• Task goal: Rewrite every line of the material below as a JSON list of strings, one string per line, leaving out blank lines.

• Data listing:
---------------
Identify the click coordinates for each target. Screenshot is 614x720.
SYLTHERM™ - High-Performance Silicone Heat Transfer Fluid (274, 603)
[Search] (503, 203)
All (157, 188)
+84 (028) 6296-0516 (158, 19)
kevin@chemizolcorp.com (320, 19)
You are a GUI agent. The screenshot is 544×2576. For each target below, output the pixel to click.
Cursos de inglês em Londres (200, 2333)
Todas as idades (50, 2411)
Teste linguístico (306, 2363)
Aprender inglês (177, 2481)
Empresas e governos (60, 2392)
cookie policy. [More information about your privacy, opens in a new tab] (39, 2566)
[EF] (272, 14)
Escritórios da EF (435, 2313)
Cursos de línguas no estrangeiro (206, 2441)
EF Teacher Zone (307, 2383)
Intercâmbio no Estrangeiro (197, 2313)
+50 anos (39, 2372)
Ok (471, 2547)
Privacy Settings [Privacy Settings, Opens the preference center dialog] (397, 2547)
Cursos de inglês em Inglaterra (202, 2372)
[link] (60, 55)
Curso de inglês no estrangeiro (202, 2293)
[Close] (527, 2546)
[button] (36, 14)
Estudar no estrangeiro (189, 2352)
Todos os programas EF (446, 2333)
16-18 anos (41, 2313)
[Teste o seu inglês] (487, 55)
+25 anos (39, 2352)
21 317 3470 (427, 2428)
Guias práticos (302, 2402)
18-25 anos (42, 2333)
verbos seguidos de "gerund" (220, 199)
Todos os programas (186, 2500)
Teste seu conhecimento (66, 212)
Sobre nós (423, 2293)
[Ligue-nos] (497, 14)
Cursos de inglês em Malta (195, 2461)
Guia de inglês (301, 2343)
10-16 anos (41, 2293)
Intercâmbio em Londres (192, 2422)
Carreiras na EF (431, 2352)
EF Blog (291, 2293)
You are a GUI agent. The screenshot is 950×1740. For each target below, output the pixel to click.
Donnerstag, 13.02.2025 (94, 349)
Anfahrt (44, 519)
---------------
• Task output:
[
  "Identify the click coordinates for each target. Screenshot is 614x720.",
  "SYLTHERM™ - High-Performance Silicone Heat Transfer Fluid (274, 603)",
  "[Search] (503, 203)",
  "All (157, 188)",
  "+84 (028) 6296-0516 (158, 19)",
  "kevin@chemizolcorp.com (320, 19)",
  "You are a GUI agent. The screenshot is 544×2576. For each target below, output the pixel to click.",
  "Cursos de inglês em Londres (200, 2333)",
  "Todas as idades (50, 2411)",
  "Teste linguístico (306, 2363)",
  "Aprender inglês (177, 2481)",
  "Empresas e governos (60, 2392)",
  "cookie policy. [More information about your privacy, opens in a new tab] (39, 2566)",
  "[EF] (272, 14)",
  "Escritórios da EF (435, 2313)",
  "Cursos de línguas no estrangeiro (206, 2441)",
  "EF Teacher Zone (307, 2383)",
  "Intercâmbio no Estrangeiro (197, 2313)",
  "+50 anos (39, 2372)",
  "Ok (471, 2547)",
  "Privacy Settings [Privacy Settings, Opens the preference center dialog] (397, 2547)",
  "Cursos de inglês em Inglaterra (202, 2372)",
  "[link] (60, 55)",
  "Curso de inglês no estrangeiro (202, 2293)",
  "[Close] (527, 2546)",
  "[button] (36, 14)",
  "Estudar no estrangeiro (189, 2352)",
  "Todos os programas EF (446, 2333)",
  "16-18 anos (41, 2313)",
  "[Teste o seu inglês] (487, 55)",
  "+25 anos (39, 2352)",
  "21 317 3470 (427, 2428)",
  "Guias práticos (302, 2402)",
  "18-25 anos (42, 2333)",
  "verbos seguidos de \"gerund\" (220, 199)",
  "Todos os programas (186, 2500)",
  "Teste seu conhecimento (66, 212)",
  "Sobre nós (423, 2293)",
  "[Ligue-nos] (497, 14)",
  "Cursos de inglês em Malta (195, 2461)",
  "Guia de inglês (301, 2343)",
  "10-16 anos (41, 2293)",
  "Intercâmbio em Londres (192, 2422)",
  "Carreiras na EF (431, 2352)",
  "EF Blog (291, 2293)",
  "You are a GUI agent. The screenshot is 950×1740. For each target below, output the pixel to click.",
  "Donnerstag, 13.02.2025 (94, 349)",
  "Anfahrt (44, 519)"
]